Putting It All Together: The Full Picture

The architecture is a layered system where each layer serves a different purpose. The L0/L1 in-process tier serves speed -- 31ns reads from the application's address space. The L2 content store serves proof -- CAB bundles that are self-contained, content-addressed, and independently verifiable. The audit chain serves accountability -- a tamper-evident record of every operation ever performed on every entry.

These layers are not independent features bolted together. They are a single architecture where each layer depends on the others. The 31ns read is fast because the write path already built the proof and stored it in L2. The proof is trustworthy because the three PQ signatures are computed at write time, not retrofitted later. The audit chain is tamper-evident because it hash-chains every event, including the write that created the entry and the verification that checked it. The lifecycle state machine is enforceable because state transitions are recorded in the audit chain with authority and proof.

When someone asks "what does Cachee actually do," the answer is this: it caches computed results at 31 nanoseconds, signs them with three independent post-quantum signature families, fingerprints the computation that produced them, content-addresses them in a persistent store, tracks their lifecycle through a state machine with authorized transitions, and records everything in a tamper-evident hash-chained audit log.

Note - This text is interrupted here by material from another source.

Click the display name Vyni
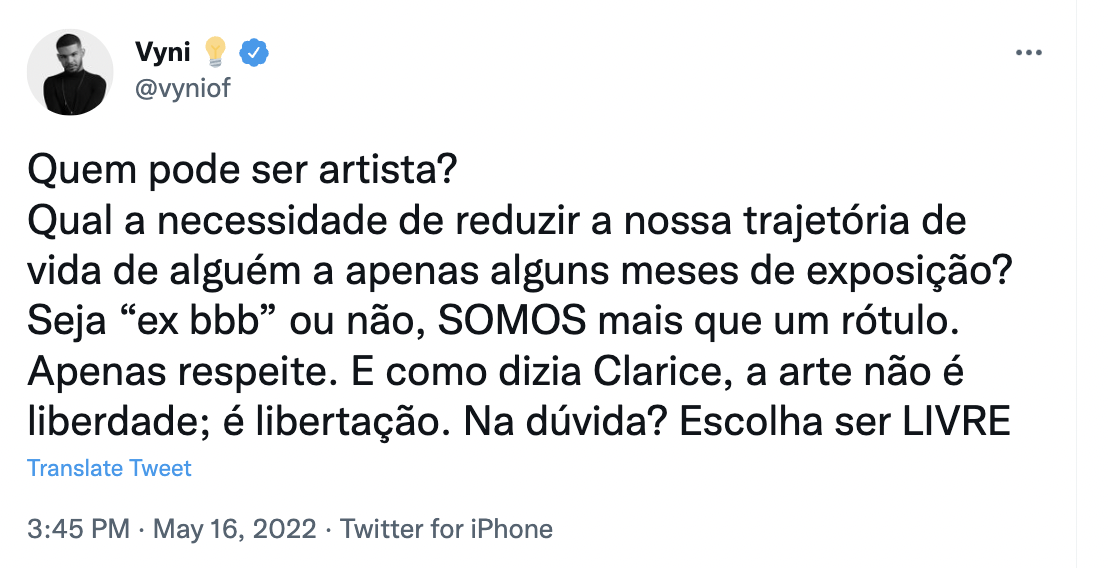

The fast path is 31ns. The verified path is 1.5-3.5ms. The audit path covers everything that ever happened.

Most systems are fast or provable. Fast systems give you bytes and trust. Provable systems give you proofs and latency. Cachee is both. 31 nanoseconds for the read. A full cryptographic proof chain behind every value. The speed comes from architecture -- in-process tiers that eliminate network overhead. The proof comes from the write path -- signatures, fingerprints, and content addressing computed before the value is ever read. The accountability comes from the audit chain -- a tamper-evident record that proves not just what the value is, but where it came from, who created it, how it was verified, and what happened to it over its entire lifecycle.

That is what Cachee actually does. 31 nanoseconds is how long it takes. The cryptographic proof is what you get.